JINSEI STORIES
第六感旅日記「遠ざかる人、近づく人」 Posted on 2022/07/11 辻 仁成 作家 パリ
某月某日、人は近づく時には美味しいことを並べたて笑顔でにじり寄ってくる。
しかし、離れる時には音もたてずいつの間にか忍者のように消え去っている。
残念なことだが、ほぼこれが世の常だったりする。
別に去ることが悪いことではない。
人間には理由があるので、去らなければならない事情は理解できる。
問題にしたいのは近づき方と去り方のギャップである。
これは本当に長い人生においてのいい教訓となってきた。
笑顔でにじり寄ってくる人たちの嘘をきちんと見抜くことが人生をしくじらない上での教訓となる。

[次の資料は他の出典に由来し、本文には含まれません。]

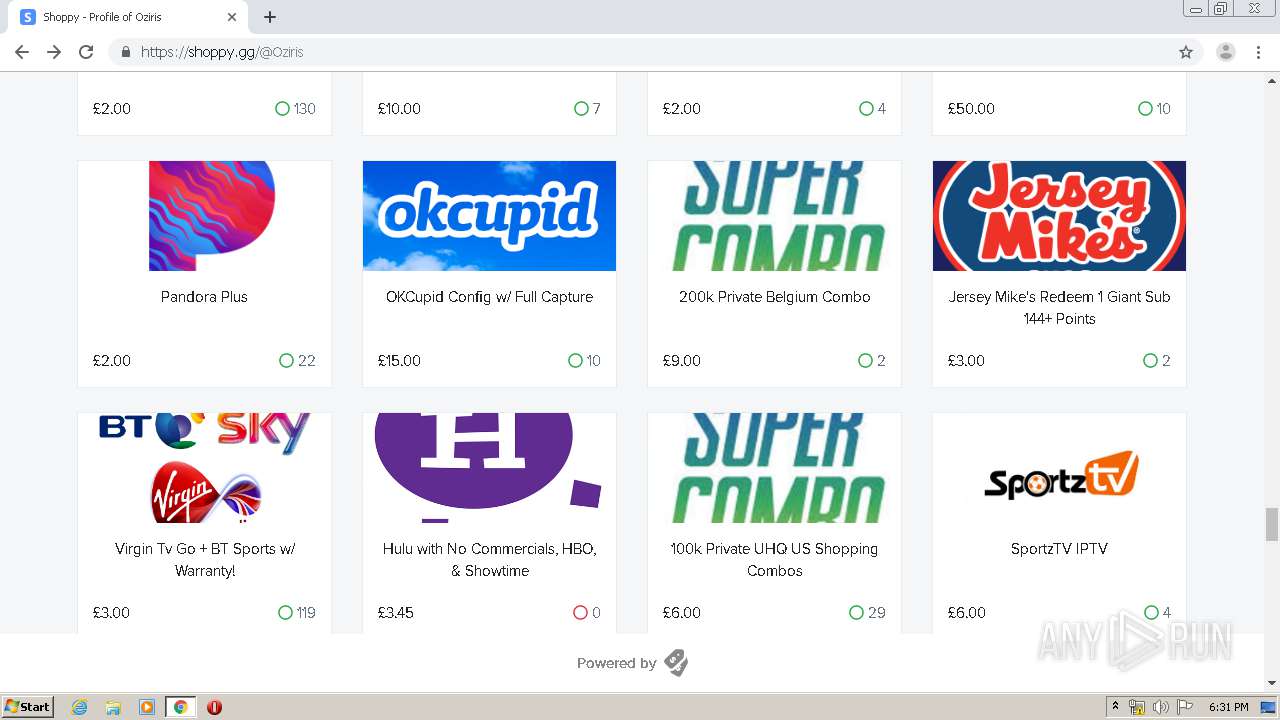Open OKCupid Config w/ Full Capture listing

point(489,297)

すくなくとも自分はそういう登場や退出が好きじゃない。
「立つ鳥跡を濁さず」を出来ない相手の素性を最初に見抜くためにはかなりの洞察力と経験が必要かもしれない。
ここで注意しなければならないのは、最初から全てを疑ってかかるわけにはいかない点であろう。
人を信用するのがどれほど難しいのかをこの教訓は物語っている。
不思議なことではあるが、陸地と海との境目、たとえばこのような荒れ狂う岬に立つといつもこのようなことを考えてしまう。
今日は、そこから旅の話をしたい。
人の去り方について考察しながら、欧州最西端の岬から、思念の海を眺めてみよう。
欧州最西端のロカ岬に立つと、16世紀の日本(種子島)にポルトガル人が火縄銃を伝来させたという歴史の教科書で習ったことを思い出す。

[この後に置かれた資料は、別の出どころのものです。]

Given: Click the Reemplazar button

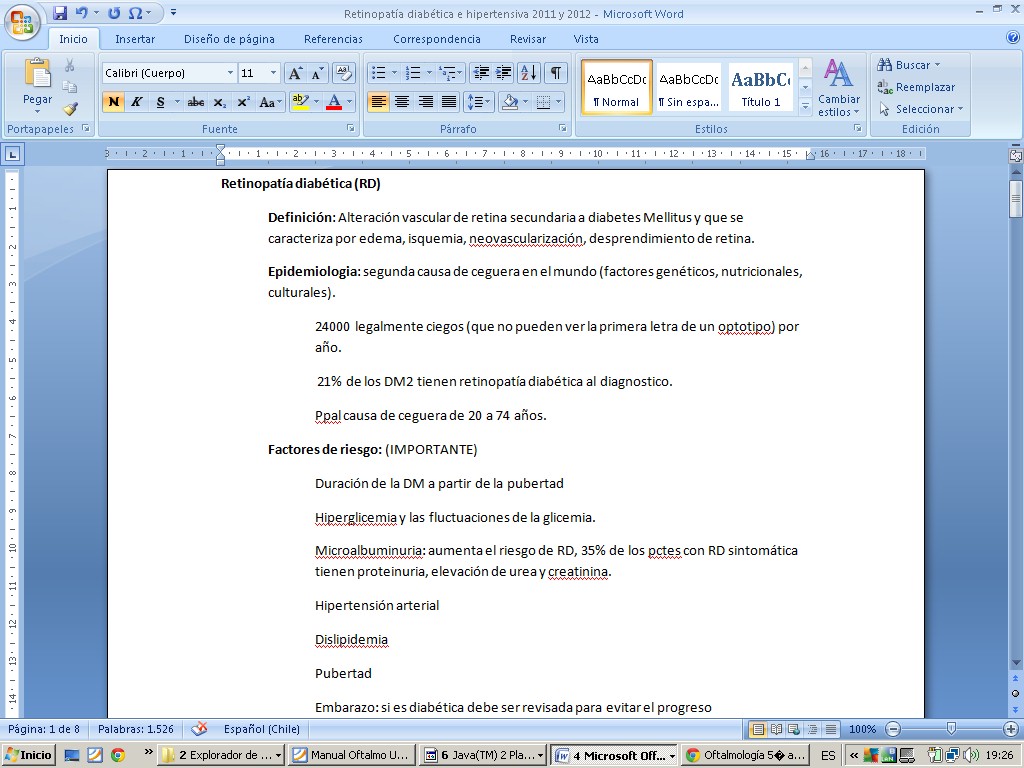Looking at the screenshot, I should coord(916,87).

1543年、種子島に漂着した船に明の儒者が乗っており、筆談の末、乗船していた外国人二名はポルトガル人商人と判明した。当時の領主が彼らから火縄銃を二丁買ったのが、どうやら史実の上での鉄砲伝来ということになる。この火縄銃は解体され複製され、日本国内へと広がった。
面白いのは僕の母方の祖先が立花藩専任の刀鍛冶であった。
戦争時代には鉄砲の製造を開始し、第二次世界大戦で幅広く使われた今村五連式銃の製造元となった。

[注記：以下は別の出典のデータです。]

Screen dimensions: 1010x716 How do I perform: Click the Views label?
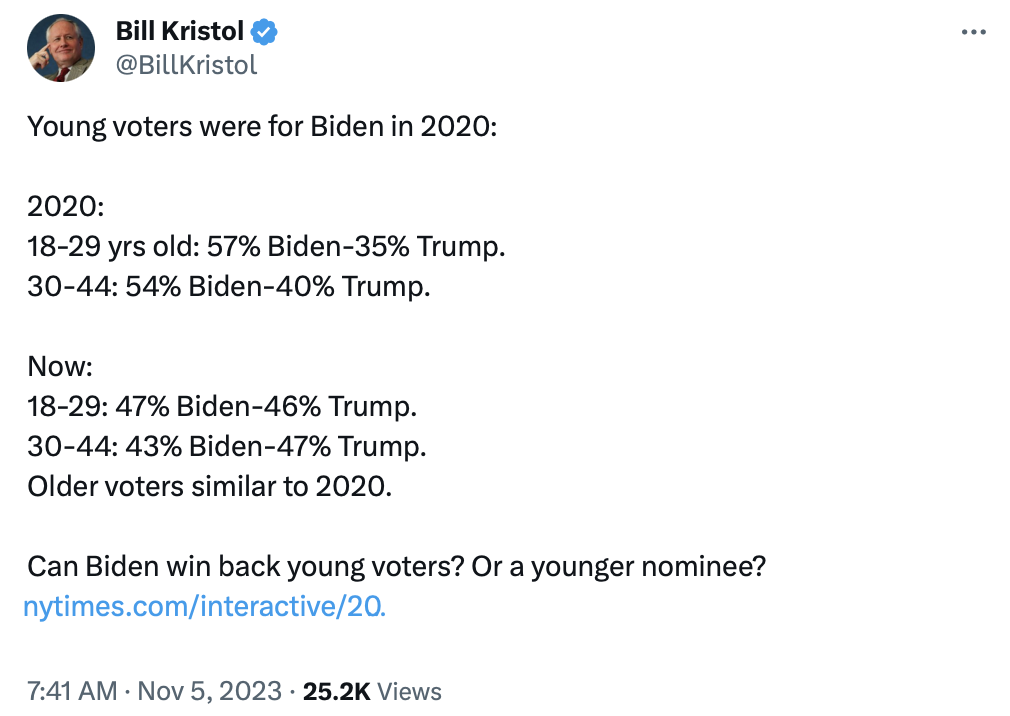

特許は軍に取られたが、戦後は今村製鉄所となり農耕機や海苔の乾燥機などを開発している。祖父、今村豊は戦争時代、鉄砲屋豊と言われた。
大量生産には至らなかったもののマシンガンの開発も行っていた。
その辺のことを「白仏」で小説化した。種子島の鉄砲伝来から五連式銃開発までの一族の歴史的流れに僕は関心がある。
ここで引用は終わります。